AIM OF THE TASK
Print each record below character for character.
-=-=-=-=-
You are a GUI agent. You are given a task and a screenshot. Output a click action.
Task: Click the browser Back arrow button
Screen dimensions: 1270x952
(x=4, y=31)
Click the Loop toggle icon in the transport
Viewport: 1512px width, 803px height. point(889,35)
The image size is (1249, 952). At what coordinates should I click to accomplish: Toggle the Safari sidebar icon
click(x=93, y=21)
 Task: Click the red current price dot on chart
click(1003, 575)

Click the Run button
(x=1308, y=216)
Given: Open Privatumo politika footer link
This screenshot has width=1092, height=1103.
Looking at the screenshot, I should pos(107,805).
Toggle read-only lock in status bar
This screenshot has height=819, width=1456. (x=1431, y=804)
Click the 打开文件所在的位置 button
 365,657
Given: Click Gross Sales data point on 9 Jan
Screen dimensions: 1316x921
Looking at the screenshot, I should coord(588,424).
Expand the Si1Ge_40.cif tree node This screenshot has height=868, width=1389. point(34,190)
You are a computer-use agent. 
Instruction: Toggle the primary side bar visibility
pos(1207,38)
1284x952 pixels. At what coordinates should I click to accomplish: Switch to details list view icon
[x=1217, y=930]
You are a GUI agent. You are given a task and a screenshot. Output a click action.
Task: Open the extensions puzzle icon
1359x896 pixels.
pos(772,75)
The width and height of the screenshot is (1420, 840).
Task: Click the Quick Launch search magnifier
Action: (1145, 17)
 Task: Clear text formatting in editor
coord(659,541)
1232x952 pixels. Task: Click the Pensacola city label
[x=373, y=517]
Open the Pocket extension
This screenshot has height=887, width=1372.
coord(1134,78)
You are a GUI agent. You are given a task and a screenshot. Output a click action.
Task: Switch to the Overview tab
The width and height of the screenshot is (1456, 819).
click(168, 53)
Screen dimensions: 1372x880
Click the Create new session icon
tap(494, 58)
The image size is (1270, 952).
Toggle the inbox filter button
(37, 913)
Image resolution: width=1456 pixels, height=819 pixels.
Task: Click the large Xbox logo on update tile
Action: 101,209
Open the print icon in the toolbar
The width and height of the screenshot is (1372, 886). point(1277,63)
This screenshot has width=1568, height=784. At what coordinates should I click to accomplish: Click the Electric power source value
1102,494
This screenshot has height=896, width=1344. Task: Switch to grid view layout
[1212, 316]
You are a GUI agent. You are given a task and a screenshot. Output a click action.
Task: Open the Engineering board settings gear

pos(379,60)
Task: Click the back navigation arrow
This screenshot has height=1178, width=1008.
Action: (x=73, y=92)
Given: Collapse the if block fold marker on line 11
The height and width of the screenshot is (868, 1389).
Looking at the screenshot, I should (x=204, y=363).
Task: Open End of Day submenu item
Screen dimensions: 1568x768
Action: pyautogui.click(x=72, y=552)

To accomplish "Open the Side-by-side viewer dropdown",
-=-=-=-=-
ANSWER SECTION
You are a GUI agent. You are given a task and a screenshot. Output a click action.
Task: Click the browser Back arrow button
Screen dimensions: 1270x952
(x=4, y=31)
Click the Loop toggle icon in the transport
Viewport: 1512px width, 803px height. point(889,35)
The image size is (1249, 952). At what coordinates should I click to accomplish: Toggle the Safari sidebar icon
click(x=93, y=21)
 Task: Click the red current price dot on chart
click(1003, 575)

Click the Run button
(x=1308, y=216)
Given: Open Privatumo politika footer link
This screenshot has width=1092, height=1103.
Looking at the screenshot, I should pos(107,805).
Toggle read-only lock in status bar
This screenshot has height=819, width=1456. (x=1431, y=804)
Click the 打开文件所在的位置 button
 365,657
Given: Click Gross Sales data point on 9 Jan
Screen dimensions: 1316x921
Looking at the screenshot, I should coord(588,424).
Expand the Si1Ge_40.cif tree node This screenshot has height=868, width=1389. point(34,190)
You are a computer-use agent. 
Instruction: Toggle the primary side bar visibility
pos(1207,38)
1284x952 pixels. At what coordinates should I click to accomplish: Switch to details list view icon
[x=1217, y=930]
You are a GUI agent. You are given a task and a screenshot. Output a click action.
Task: Open the extensions puzzle icon
1359x896 pixels.
pos(772,75)
The width and height of the screenshot is (1420, 840).
Task: Click the Quick Launch search magnifier
Action: (1145, 17)
 Task: Clear text formatting in editor
coord(659,541)
1232x952 pixels. Task: Click the Pensacola city label
[x=373, y=517]
Open the Pocket extension
This screenshot has height=887, width=1372.
coord(1134,78)
You are a GUI agent. You are given a task and a screenshot. Output a click action.
Task: Switch to the Overview tab
The width and height of the screenshot is (1456, 819).
click(168, 53)
Screen dimensions: 1372x880
Click the Create new session icon
tap(494, 58)
The image size is (1270, 952).
Toggle the inbox filter button
(37, 913)
Image resolution: width=1456 pixels, height=819 pixels.
Task: Click the large Xbox logo on update tile
Action: 101,209
Open the print icon in the toolbar
The width and height of the screenshot is (1372, 886). point(1277,63)
This screenshot has width=1568, height=784. At what coordinates should I click to accomplish: Click the Electric power source value
1102,494
This screenshot has height=896, width=1344. Task: Switch to grid view layout
[1212, 316]
You are a GUI agent. You are given a task and a screenshot. Output a click action.
Task: Open the Engineering board settings gear

pos(379,60)
Task: Click the back navigation arrow
This screenshot has height=1178, width=1008.
Action: (x=73, y=92)
Given: Collapse the if block fold marker on line 11
The height and width of the screenshot is (868, 1389).
Looking at the screenshot, I should (x=204, y=363).
Task: Open End of Day submenu item
Screen dimensions: 1568x768
Action: pyautogui.click(x=72, y=552)

To accomplish "Open the Side-by-side viewer dropdown",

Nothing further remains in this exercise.